TUGAS → Ubah skala koordinat pada jawaban di rentang dari baris yang memuat "Viewport: 1316px width, 909px" sampai baris yang memuat "point(54,817)". Kalikan tiap koordinat dengan 2,3 dan bulatkan ke bilangan bulat, dengan nilai setengah dibulatkan ke atas. Tulis kembali hanya baris-baris itu secara lengkap, tanpa gambar.

CUPLIKAN DATA →
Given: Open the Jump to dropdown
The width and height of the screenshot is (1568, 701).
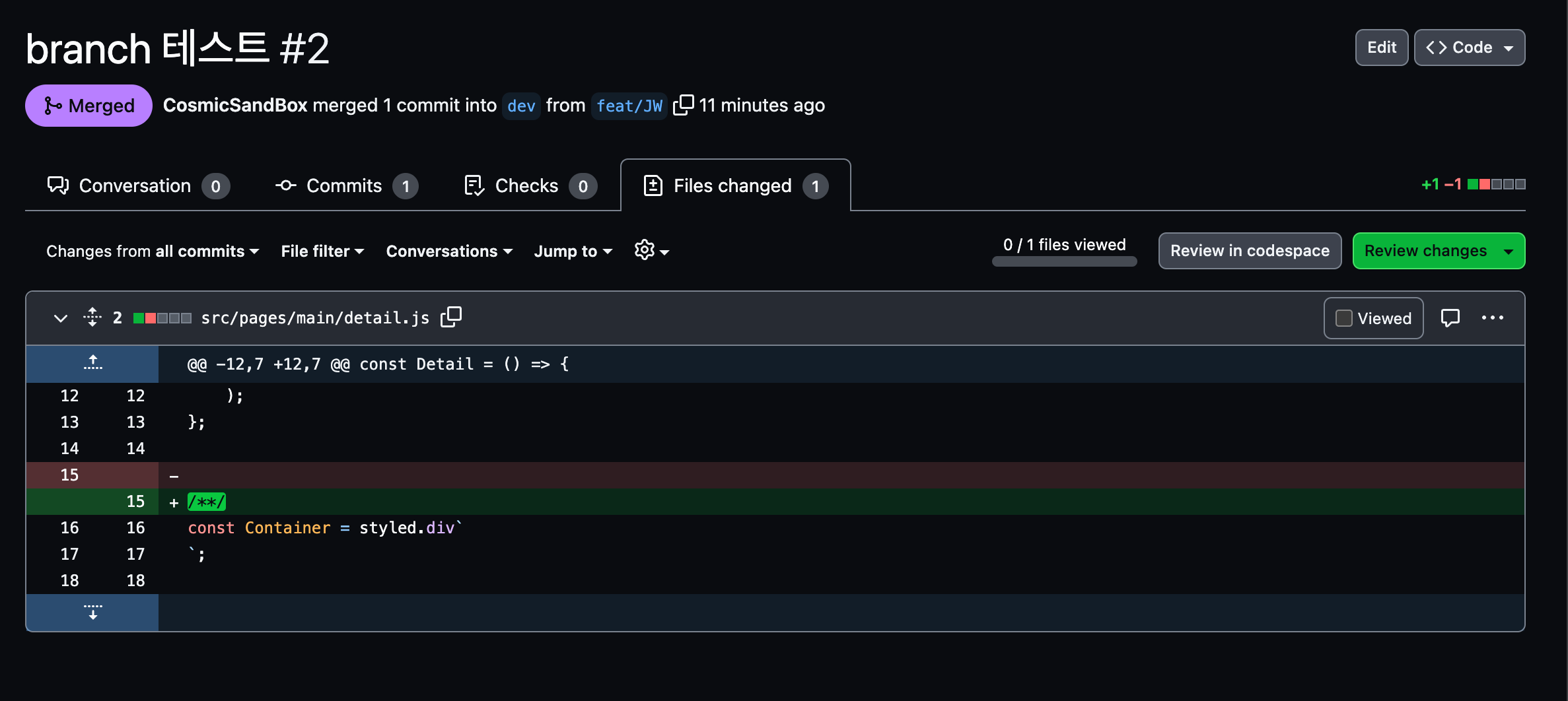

---

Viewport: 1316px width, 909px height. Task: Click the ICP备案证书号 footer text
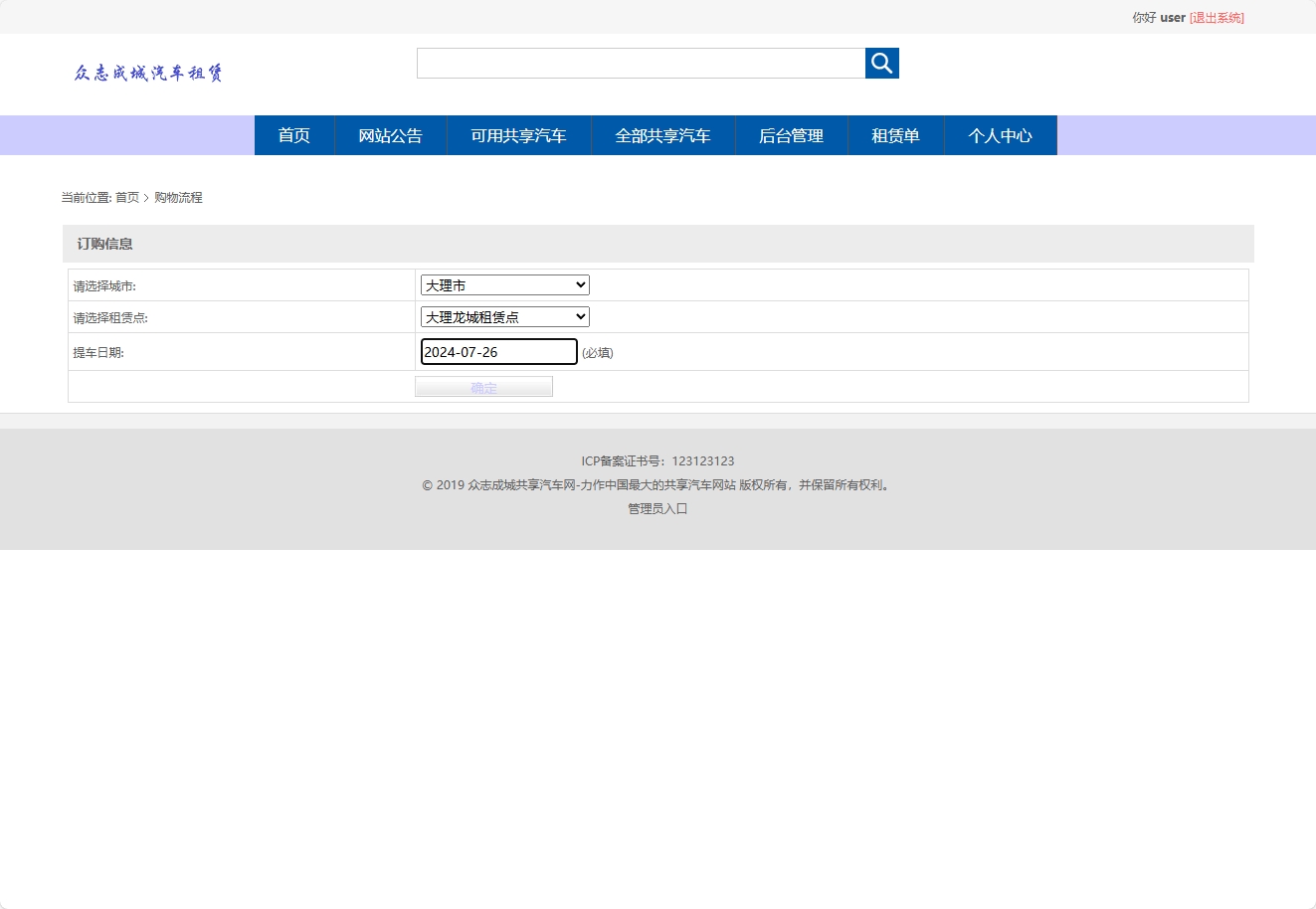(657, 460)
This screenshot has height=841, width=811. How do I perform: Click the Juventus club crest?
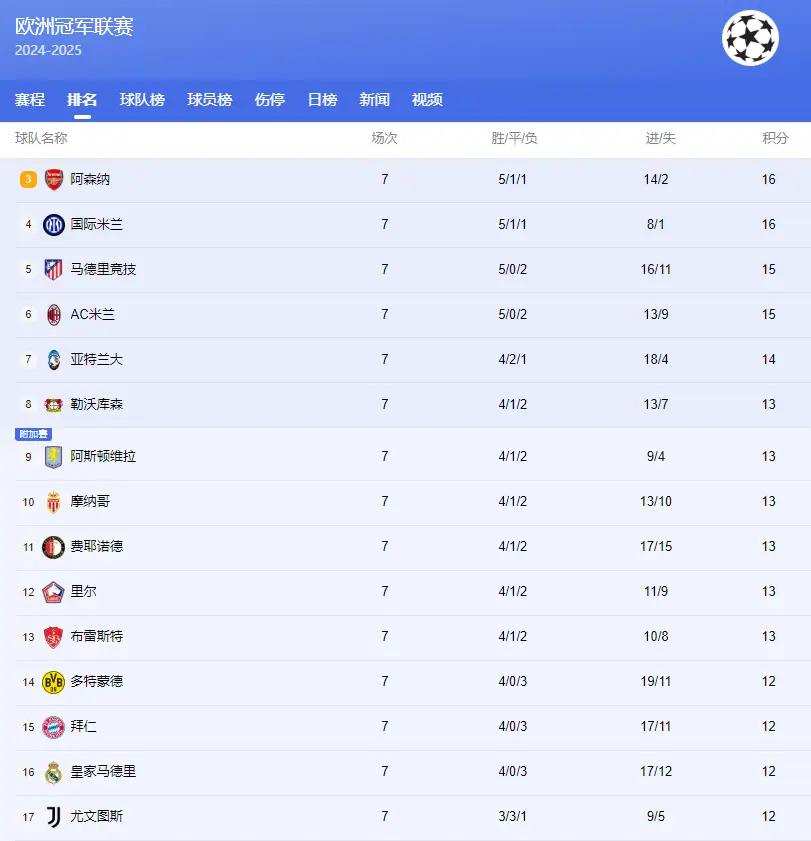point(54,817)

---

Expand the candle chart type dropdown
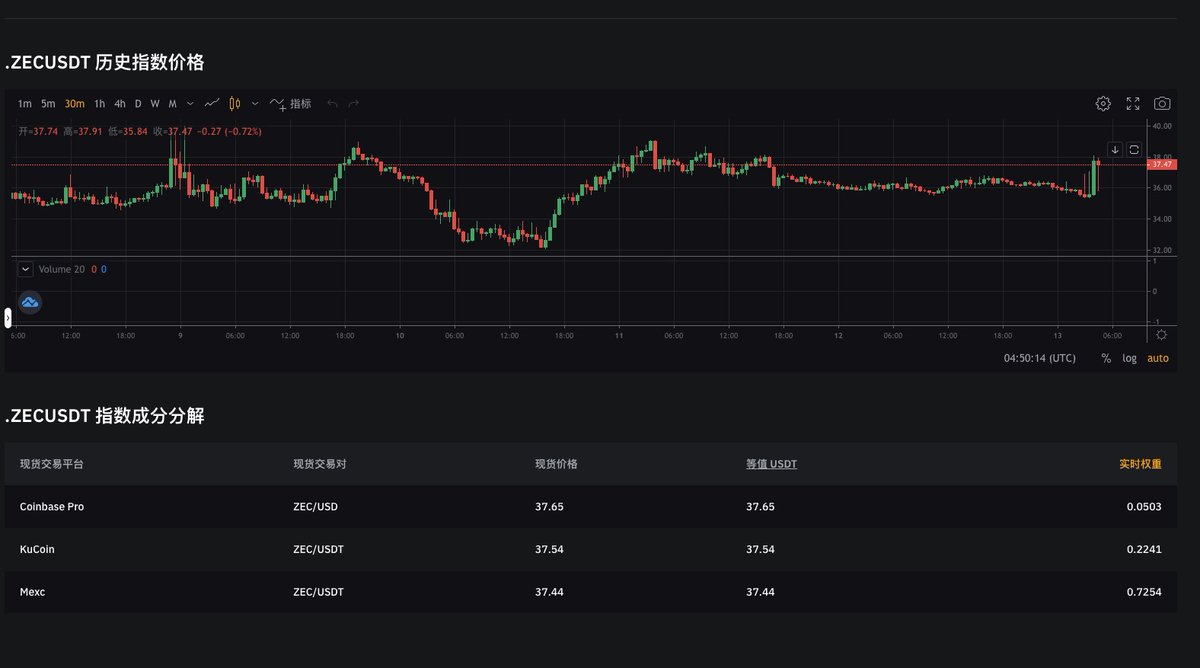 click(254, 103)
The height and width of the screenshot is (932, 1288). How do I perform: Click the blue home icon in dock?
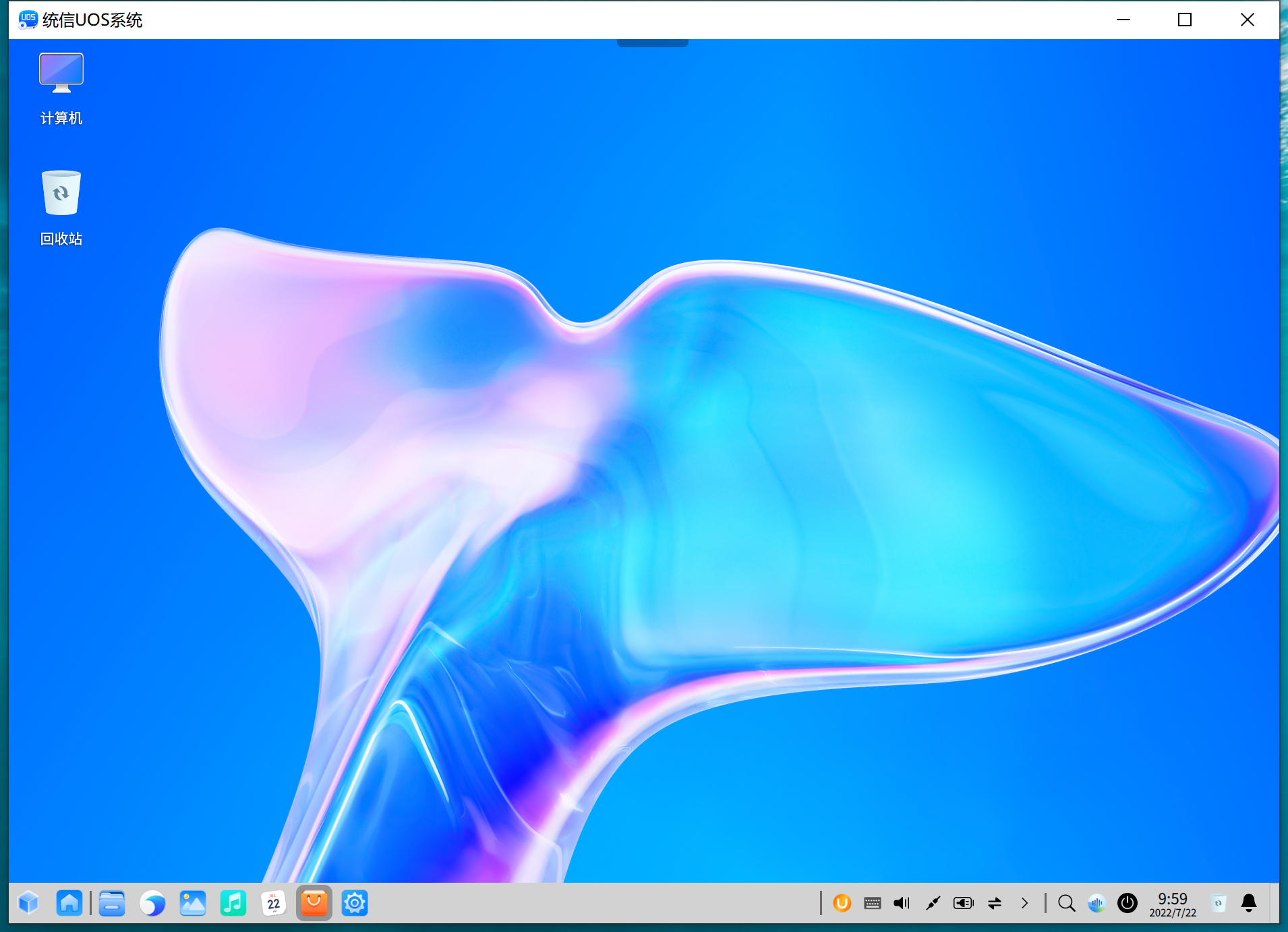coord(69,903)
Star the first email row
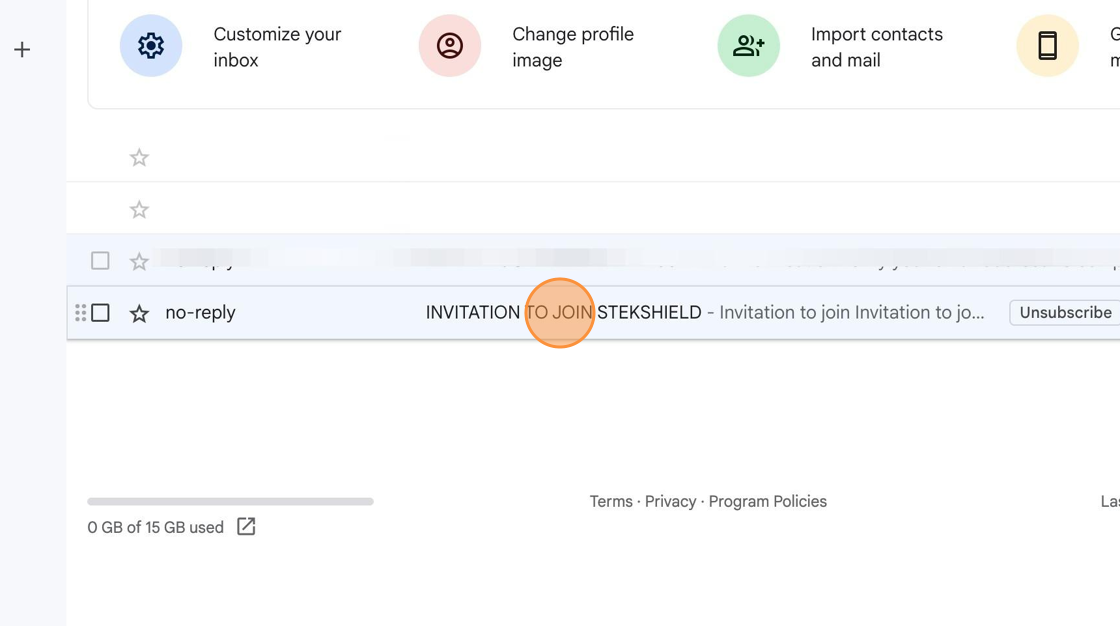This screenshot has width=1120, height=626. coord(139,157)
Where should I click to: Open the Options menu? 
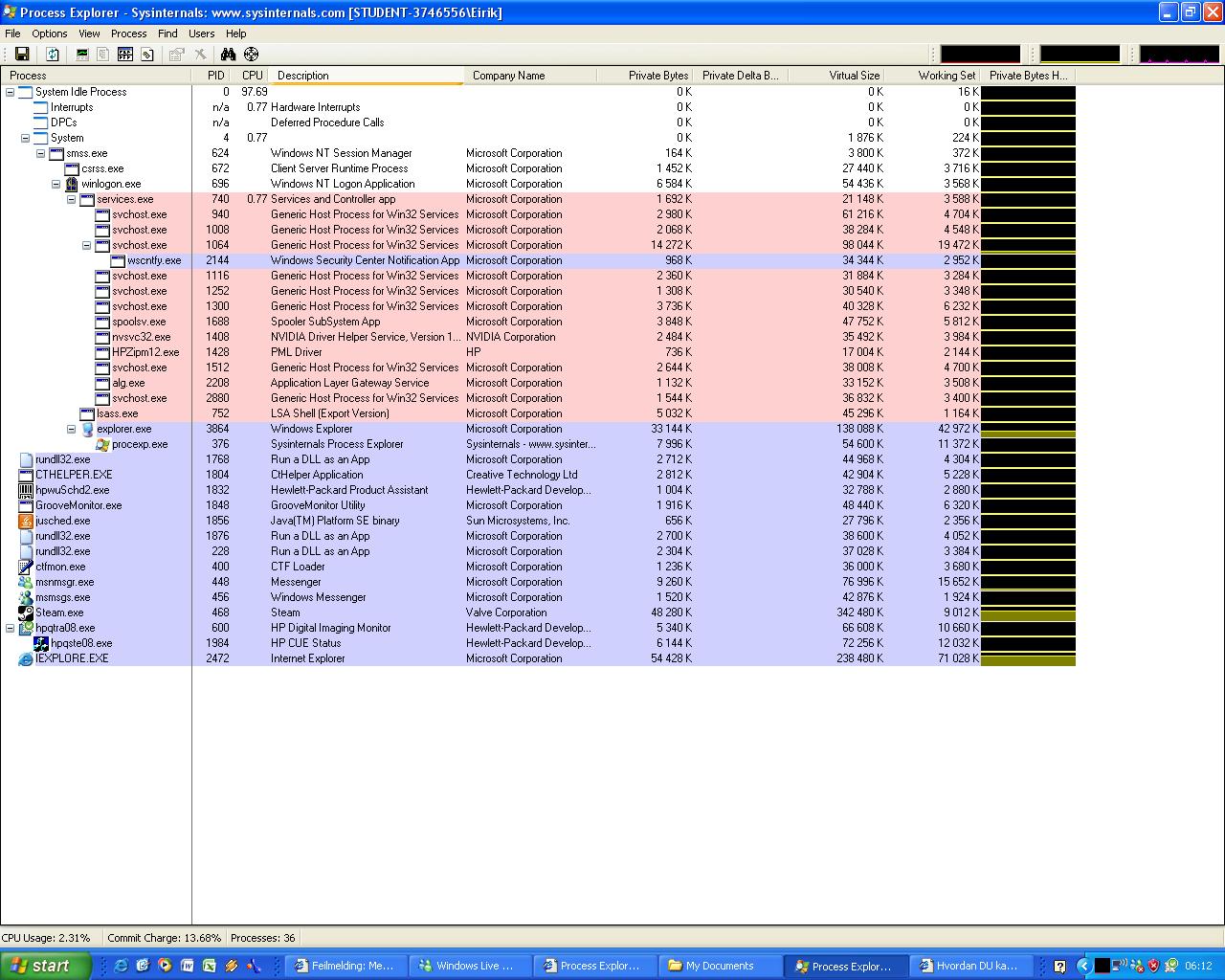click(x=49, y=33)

HASIL LATIHAN →
Viewport: 1316px width, 909px height. Task: Click the ICP备案证书号 footer text
(1511, 1058)
This screenshot has height=841, width=811. How do I perform: Click the Juventus club crest?
point(124,1879)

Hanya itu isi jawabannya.